San Francisco’s citywide bicycle plan has been put on hold indefinitely after a court order sent it back to the planning stages for more environmental review.
Under a preliminary injunction that was upheld Tuesday, The City can continue to plan bicycle improvements, but it may not paint bicycle lanes, install bicycle racks or allow bicycles on San Francisco Municipal Railway vehicles until it comes into compliance with state environmental laws.
A small group calling itself the Coalition for Adequate Review sued The City last year, claiming that the bicycle plan should be subject to environmental review because it makes physical changes to The City’s streetscape. They won the preliminary injunction in June. The group cited the California Environmental Quality Act, which requires public projects to undergo a review if they might alter the environment.

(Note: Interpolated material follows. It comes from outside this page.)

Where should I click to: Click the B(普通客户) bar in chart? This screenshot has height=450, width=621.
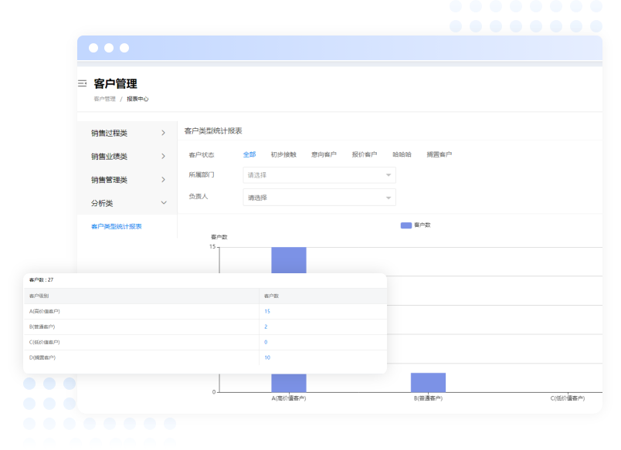[x=428, y=382]
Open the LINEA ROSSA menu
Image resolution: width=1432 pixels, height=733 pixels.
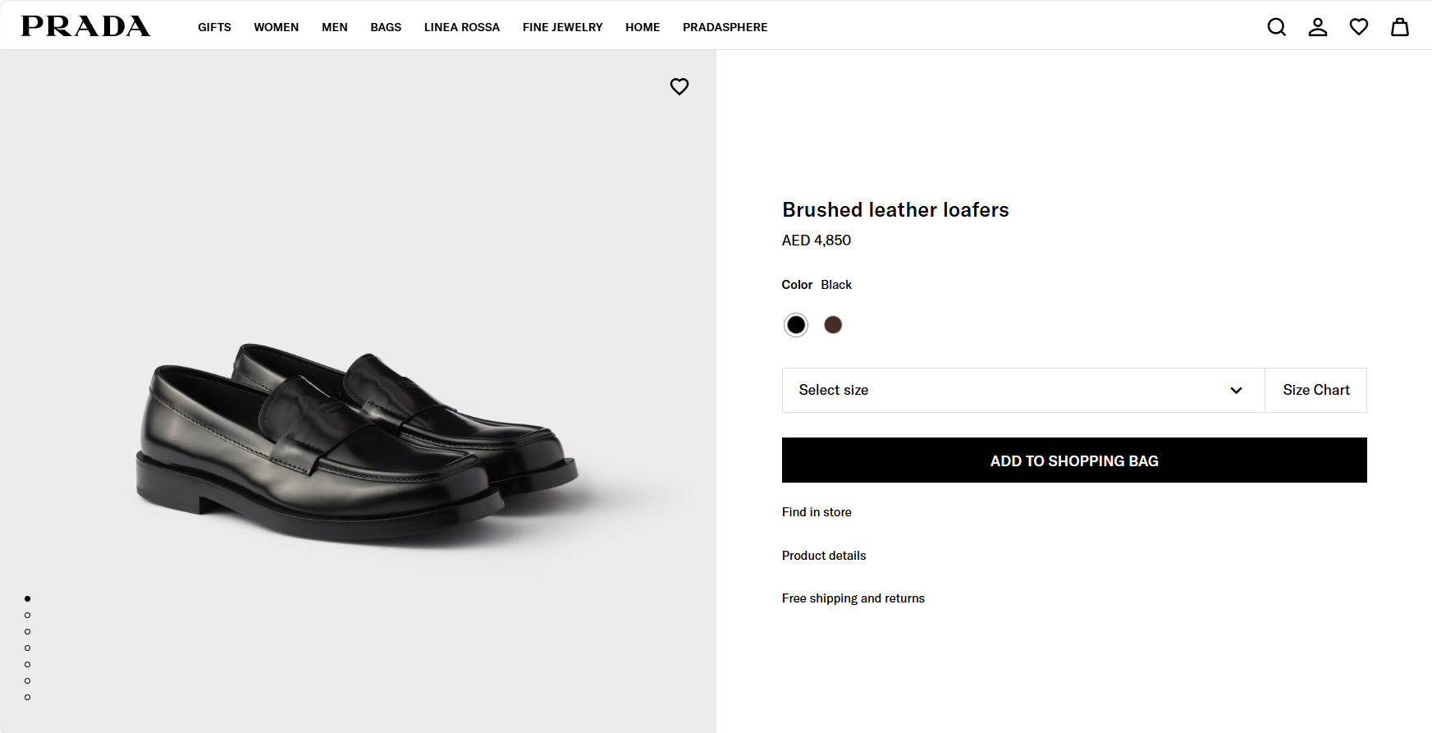pyautogui.click(x=461, y=27)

In order to come into compliance with CEQA, The City must either conduct an environmental impact review or become exempt from the process, according to Superior Court Judge Peter Busch.
The bicycle plan, first drafted in 1997 and updated every five years since then, consists of two documents: the “Policy Framework” and the “Network” document. The policy framework outlines city policy regarding bicycle access, including bike lanes, bike parking and allowing bicycles on public transportation. The network document maps the specific physical changes that would be made to adhere to the policy framework.

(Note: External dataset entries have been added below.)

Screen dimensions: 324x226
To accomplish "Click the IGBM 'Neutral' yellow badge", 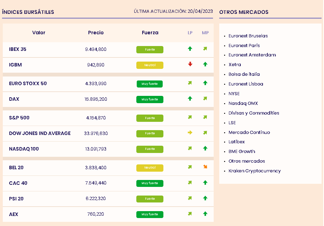I will pos(150,65).
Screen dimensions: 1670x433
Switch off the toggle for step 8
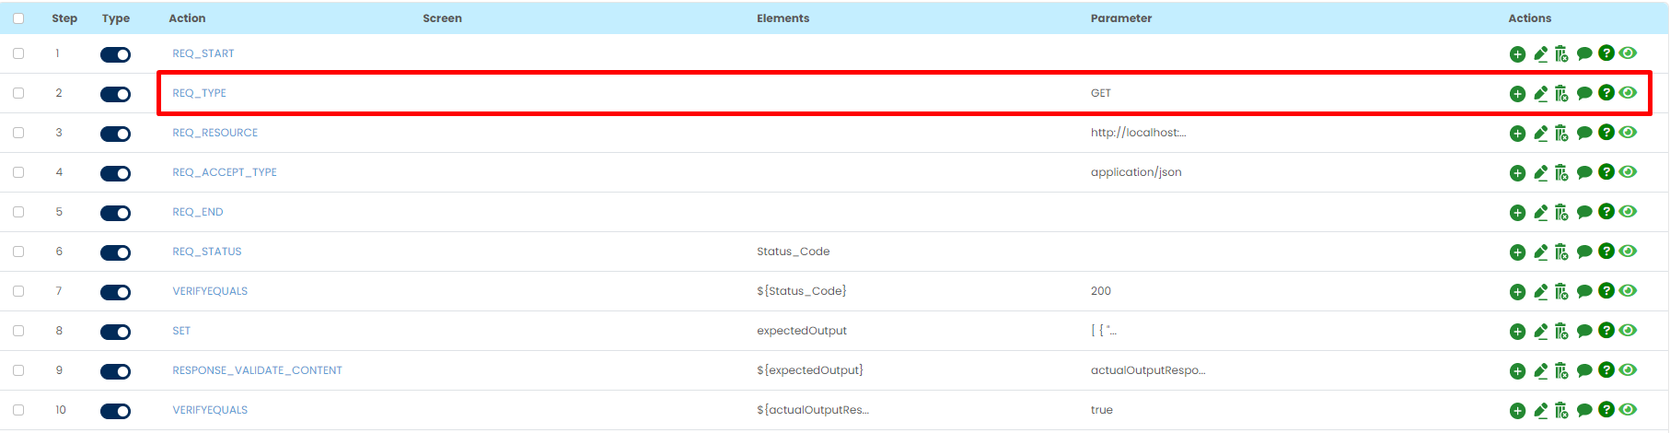[115, 332]
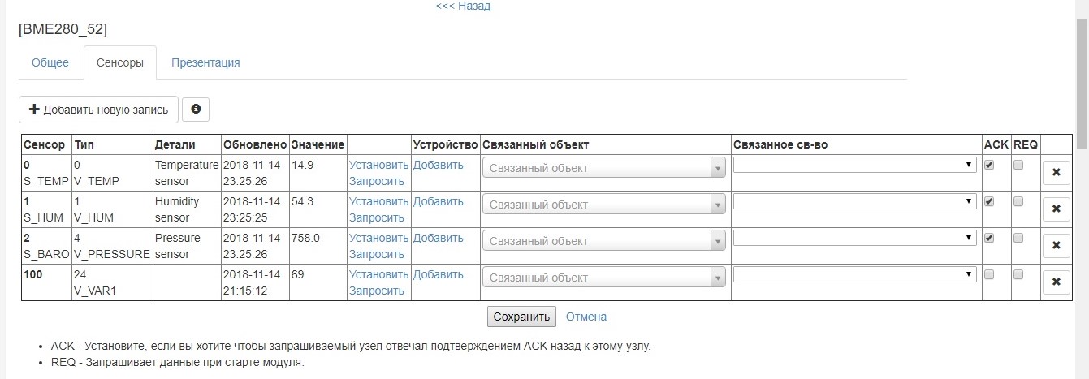Viewport: 1089px width, 379px height.
Task: Delete the S_TEMP sensor row
Action: (x=1056, y=173)
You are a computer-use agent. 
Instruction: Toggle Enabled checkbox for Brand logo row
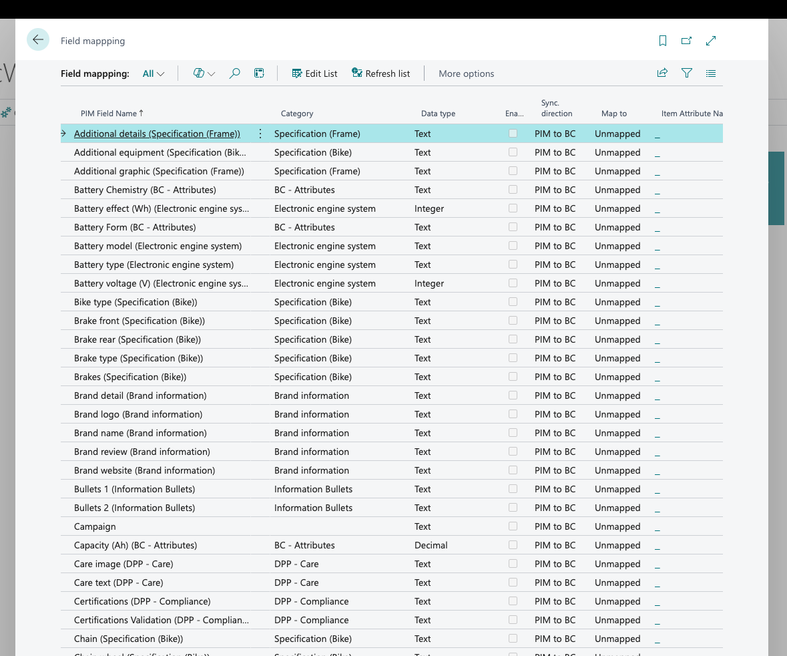pyautogui.click(x=513, y=414)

“By attempting to split these two components of the bicycle plan, and then doing a piecemeal implementation of the projects outlined and further planned in those two documents, The City bypassed a proper CEQA analysis of the bicycle plan in its entire scope,” Busch wrote in his decision. “This case does not turn on the merits of the bicycle plan,” he wrote, but rather on The “City’s failure to comply with the procedural requirements of CEQA.”

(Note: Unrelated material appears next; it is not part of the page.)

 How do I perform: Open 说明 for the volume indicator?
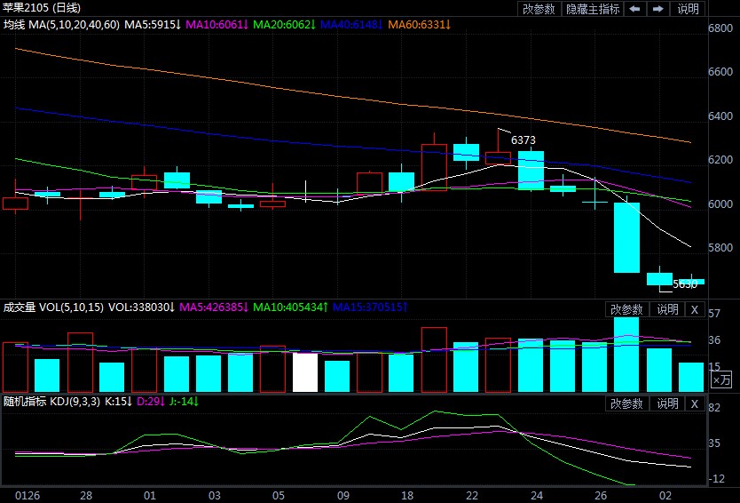point(667,309)
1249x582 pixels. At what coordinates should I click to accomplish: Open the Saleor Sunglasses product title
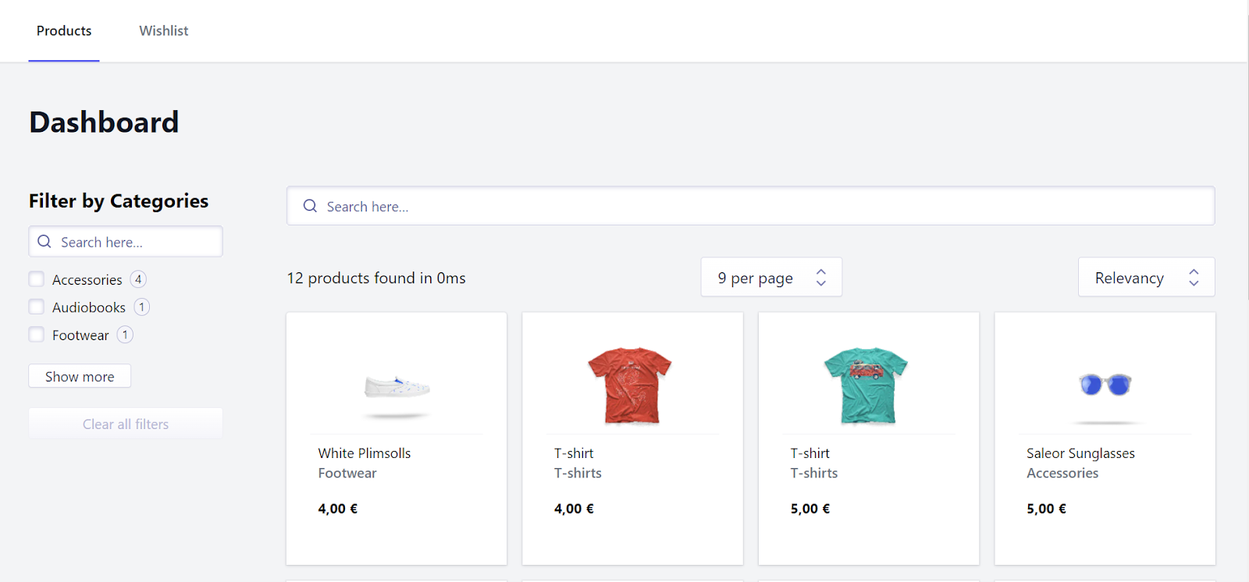(1080, 453)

San Francisco Mayor Gavin Newsom said in a statement that he was disappointed by the decision, but, “I am in no way discouraged from my commitment to making San Francisco a world-class city for bicycling.” Newsom said The City’s goal is to make 10 percent of all commute trips in The City bicycle trips by 2010.
“We’re frustrated,” San Francisco Bicycle Coalition Executive Director Leah Shahum said Wednesday. “We’ve got a case here where the environmental laws are being perverted in a way that is not helping the environment and not helping the city of San Francisco.”
The City has the option to appeal the decision, City Attorney’s Office spokeswoman Alexis Truchan said, but so far, no decision has been made regarding further legal action. “We’re disappointed with the court’s order. We will consult with our clients to consider The City’s next step,” Truchan said.